The PC gaming industry hasn't always been dominated by modern-day megapublishers such as Electronic Arts and Microsoft. Before all the acquisitions and big-dollar bottom lines, the landscape was dotted with dozens of small, independent development houses that designed games in accordance with their own rules and guidelines. The results were often erratic, yet just as often exciting and original. Austrian-based publisher JoWood Productions takes us back to the best of those times with its first automobile racing game, Rally Trophy. Developed by Finland's Bugbear Entertainment, Rally Trophy is clearly designed to appeal to a niche market. The game focuses on the obscure discipline of solo rally racing, and from a historical perspective. If you enjoy this generally lonely style of driving and can appreciate the game's seriously challenging physics model and unique viewpoint, Rally Trophy will take you on a journey that ranks right up there with the best the genre has to offer.
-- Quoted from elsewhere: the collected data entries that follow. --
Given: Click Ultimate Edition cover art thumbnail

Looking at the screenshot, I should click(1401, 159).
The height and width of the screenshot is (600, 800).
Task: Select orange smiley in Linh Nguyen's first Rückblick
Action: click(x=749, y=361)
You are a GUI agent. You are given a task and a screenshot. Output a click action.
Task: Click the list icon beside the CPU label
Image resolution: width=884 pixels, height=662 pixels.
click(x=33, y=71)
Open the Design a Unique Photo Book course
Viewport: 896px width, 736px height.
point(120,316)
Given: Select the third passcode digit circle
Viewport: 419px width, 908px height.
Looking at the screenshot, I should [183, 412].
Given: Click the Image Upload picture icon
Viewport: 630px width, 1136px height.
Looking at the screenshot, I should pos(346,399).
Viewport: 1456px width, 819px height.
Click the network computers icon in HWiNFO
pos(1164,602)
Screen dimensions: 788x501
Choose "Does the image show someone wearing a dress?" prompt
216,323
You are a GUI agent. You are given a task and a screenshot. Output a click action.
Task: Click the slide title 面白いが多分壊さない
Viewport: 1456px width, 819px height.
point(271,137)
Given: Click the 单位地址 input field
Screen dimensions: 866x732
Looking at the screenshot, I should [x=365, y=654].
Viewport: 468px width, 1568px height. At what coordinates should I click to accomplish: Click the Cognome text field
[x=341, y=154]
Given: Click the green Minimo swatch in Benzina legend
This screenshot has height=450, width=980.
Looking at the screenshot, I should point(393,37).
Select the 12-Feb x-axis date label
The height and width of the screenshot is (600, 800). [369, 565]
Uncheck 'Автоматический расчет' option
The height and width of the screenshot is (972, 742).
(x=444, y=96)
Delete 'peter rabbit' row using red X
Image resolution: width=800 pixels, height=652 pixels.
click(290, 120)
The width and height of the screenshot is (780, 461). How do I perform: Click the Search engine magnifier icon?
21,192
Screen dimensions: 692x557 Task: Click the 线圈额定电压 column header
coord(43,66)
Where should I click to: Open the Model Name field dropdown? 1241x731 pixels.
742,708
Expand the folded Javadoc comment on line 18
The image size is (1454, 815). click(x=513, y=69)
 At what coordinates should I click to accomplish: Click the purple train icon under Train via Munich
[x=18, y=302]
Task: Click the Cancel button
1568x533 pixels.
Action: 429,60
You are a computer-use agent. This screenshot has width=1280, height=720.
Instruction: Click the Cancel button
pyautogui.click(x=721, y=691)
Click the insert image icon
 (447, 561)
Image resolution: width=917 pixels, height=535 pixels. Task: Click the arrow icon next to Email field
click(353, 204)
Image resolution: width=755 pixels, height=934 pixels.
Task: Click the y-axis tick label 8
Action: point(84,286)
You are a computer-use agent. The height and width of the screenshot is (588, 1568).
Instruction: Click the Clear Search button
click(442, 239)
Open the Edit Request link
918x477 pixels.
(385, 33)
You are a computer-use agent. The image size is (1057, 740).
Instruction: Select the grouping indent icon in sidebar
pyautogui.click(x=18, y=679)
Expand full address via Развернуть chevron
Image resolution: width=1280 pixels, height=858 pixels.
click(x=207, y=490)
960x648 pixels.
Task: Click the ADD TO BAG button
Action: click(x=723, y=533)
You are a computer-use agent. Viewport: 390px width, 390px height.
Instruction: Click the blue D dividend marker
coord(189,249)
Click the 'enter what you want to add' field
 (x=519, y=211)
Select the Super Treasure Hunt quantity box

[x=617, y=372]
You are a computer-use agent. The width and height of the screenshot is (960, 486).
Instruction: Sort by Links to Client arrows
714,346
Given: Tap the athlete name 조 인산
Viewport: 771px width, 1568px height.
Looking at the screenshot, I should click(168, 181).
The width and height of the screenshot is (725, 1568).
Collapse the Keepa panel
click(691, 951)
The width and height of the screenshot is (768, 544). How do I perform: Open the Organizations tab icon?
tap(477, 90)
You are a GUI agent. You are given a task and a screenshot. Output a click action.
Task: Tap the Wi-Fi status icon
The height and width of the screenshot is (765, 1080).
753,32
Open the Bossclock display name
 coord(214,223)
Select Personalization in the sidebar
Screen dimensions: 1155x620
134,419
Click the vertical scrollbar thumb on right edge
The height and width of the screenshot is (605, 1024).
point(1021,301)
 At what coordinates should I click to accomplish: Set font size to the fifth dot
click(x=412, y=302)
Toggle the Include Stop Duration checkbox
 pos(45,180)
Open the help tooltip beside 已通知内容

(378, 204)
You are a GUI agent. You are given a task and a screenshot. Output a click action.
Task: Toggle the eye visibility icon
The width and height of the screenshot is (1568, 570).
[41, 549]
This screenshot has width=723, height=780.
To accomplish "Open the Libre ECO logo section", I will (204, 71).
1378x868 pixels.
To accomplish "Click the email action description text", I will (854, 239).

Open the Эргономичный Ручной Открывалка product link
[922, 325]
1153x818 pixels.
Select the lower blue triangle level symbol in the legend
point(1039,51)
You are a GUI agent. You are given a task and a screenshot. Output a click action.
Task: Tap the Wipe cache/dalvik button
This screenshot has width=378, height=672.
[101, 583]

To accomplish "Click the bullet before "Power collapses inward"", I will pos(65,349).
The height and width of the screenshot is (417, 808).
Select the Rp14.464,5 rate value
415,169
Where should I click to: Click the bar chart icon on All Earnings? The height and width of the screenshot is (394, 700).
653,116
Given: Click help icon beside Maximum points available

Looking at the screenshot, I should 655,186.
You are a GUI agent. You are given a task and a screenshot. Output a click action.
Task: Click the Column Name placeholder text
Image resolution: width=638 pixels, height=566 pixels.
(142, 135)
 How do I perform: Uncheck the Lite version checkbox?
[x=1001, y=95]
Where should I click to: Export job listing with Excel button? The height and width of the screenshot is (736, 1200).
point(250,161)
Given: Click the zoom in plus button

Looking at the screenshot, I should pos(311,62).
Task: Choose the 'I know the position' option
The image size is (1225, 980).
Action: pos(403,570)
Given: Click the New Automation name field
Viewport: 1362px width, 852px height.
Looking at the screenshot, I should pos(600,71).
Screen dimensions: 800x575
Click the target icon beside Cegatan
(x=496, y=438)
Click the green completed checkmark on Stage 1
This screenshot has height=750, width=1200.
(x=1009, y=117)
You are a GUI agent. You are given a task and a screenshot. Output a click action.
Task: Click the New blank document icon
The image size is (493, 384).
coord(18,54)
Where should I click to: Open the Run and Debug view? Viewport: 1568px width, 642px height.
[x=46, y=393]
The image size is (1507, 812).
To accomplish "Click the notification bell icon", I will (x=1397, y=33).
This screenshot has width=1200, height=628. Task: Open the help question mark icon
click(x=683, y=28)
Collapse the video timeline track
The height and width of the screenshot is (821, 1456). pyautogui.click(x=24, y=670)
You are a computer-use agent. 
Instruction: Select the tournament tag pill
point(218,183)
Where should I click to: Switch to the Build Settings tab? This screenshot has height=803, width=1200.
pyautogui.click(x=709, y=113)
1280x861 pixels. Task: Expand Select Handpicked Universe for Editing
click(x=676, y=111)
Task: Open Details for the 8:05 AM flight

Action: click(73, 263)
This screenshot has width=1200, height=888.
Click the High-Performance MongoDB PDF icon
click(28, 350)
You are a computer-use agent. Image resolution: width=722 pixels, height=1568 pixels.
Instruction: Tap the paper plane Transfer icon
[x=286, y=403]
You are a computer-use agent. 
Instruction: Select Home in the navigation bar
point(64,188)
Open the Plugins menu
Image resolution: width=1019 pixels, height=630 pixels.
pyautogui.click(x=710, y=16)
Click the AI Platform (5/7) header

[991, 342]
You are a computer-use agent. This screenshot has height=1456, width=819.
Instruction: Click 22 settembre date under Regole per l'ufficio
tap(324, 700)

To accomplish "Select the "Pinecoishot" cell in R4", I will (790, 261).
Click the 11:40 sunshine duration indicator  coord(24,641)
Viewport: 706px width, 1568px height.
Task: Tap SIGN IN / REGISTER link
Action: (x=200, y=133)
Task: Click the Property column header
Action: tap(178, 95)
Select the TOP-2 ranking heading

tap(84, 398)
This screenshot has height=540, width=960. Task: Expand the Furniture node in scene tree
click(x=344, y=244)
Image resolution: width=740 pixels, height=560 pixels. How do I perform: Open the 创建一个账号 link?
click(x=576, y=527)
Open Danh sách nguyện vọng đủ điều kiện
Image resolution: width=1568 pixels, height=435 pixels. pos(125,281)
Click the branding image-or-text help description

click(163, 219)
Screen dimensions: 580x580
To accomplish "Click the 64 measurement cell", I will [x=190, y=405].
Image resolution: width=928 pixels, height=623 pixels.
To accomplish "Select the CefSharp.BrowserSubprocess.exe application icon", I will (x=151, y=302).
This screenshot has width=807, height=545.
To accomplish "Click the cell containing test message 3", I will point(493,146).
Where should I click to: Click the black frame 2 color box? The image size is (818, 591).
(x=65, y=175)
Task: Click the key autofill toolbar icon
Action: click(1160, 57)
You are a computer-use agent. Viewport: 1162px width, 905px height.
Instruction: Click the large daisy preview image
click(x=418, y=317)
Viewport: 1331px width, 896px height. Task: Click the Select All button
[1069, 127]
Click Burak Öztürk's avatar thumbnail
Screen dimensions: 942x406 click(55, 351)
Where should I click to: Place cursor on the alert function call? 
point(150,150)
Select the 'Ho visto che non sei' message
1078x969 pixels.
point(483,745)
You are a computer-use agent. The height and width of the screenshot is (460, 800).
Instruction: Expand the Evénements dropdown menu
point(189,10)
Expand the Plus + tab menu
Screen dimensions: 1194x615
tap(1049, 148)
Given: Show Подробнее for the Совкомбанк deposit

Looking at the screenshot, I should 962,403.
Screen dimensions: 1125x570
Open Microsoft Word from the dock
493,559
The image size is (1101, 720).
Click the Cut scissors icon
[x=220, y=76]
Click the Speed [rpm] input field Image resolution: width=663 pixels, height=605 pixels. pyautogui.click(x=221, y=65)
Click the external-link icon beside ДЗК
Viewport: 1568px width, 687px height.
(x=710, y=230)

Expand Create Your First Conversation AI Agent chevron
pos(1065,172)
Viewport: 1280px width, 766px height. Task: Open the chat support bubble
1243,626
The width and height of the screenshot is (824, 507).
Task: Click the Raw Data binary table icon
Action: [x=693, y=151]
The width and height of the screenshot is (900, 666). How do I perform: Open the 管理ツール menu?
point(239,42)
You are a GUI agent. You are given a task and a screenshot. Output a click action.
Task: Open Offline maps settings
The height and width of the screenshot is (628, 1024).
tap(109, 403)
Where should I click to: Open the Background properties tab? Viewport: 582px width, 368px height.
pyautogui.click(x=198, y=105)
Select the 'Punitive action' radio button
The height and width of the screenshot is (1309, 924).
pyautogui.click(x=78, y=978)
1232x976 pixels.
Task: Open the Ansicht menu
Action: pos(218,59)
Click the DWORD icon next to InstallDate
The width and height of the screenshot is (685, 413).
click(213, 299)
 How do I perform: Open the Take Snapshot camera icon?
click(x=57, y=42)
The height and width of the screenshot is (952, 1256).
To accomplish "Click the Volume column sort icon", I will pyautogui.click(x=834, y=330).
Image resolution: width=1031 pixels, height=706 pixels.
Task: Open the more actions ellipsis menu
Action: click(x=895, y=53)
Unlike most fender-banging PC racing games, Rally Trophy imitates the art of true European rallying. As such, it is essentially a series of perilous time trials in which competitors are released one at a time and asked to negotiate long and sometimes outrageously twisty bits of back road. Apart from a codriver, who incessantly conveys the direction and degree of upcoming turns, you're alone on the track and racing solely against the clock and the posted times of your peers. The game deviates from real-world rallying in that it always positions you as the final entrant and unfortunately doesn't actually let you encounter slower or faster competitors. Yet it is very real in almost ever other sense.
Most drivers will need only a few stints behind the wheel to realize that this Finnish import is one of the most demanding PC racing games currently in circulation. For starters, the courses are almost sadistic in nature. Even with your codriver advising on the degree and proximity of the next turn, you'll never really know exactly what to expect until you get there. Drive a given segment a dozen times, and the game's collection of twists, combinations, elevation changes, and surface variations will keep you guessing. And if you do venture off the beaten path, you may well encounter any number of roadside hazards. Trees and boulders stop you dead in your tracks, ditches suck you in and then spit you up into the air if you exit too quickly, and various forms of smaller hazards wreak havoc with your traction. Sometimes you may even find yourself driving across a great open plain with nary an obstacle in sight. It is important to note that despite their generally unforgiving nature, all of the courses mimic real-life terrain and never feel awkward or artificially cramped or exaggerated. Bugbear has also fashioned enough drivable run-off space on either side of the roadway--space where you can quite easily turn around or go for a little off-road jaunt without ever contacting that final off-limits boundary.
As unpredictable as they are, the courses are also very, very long. Rallies are typically driven in stages, several of which make up each event. In Rally Trophy, much like in last year's Mobil 1 Rally Championship, each segment can eat up several minutes. With 42 total stages and a good chance you'll need dozens of attempts to nail each one, campaigning the full championship is truly a grueling exercise. Add to this the frequent night and rain stages, each of which impacts your top speed and handling in a variety of ways. Even die-hard rally enthusiasts will find the going tough.
Between stages, you'll be compelled to repair the various bumps and bruises that your car has accrued. Although Rally Trophy vehicles somehow emerge relatively unscathed from full end-overs and never shed parts or morph into the tangled hunks of wreckage seen in that other rally favorite, Colin McRae Rally 2.0, they do suffer a variety of bent bumpers, buckled hoods, cracked windshields, dinged fenders, and broken headlights and taillights. Various mechanical characteristics are also affected by abuse, so it is strongly recommended to keep your car safe and far away from ruts and hazards if you don't want to spend precious postevent repair time fixing equipment that shouldn't have been damaged in the first place. And remember, though your tires never detach or pop and always seem to look in good working order, they too will degrade with time and mistreatment.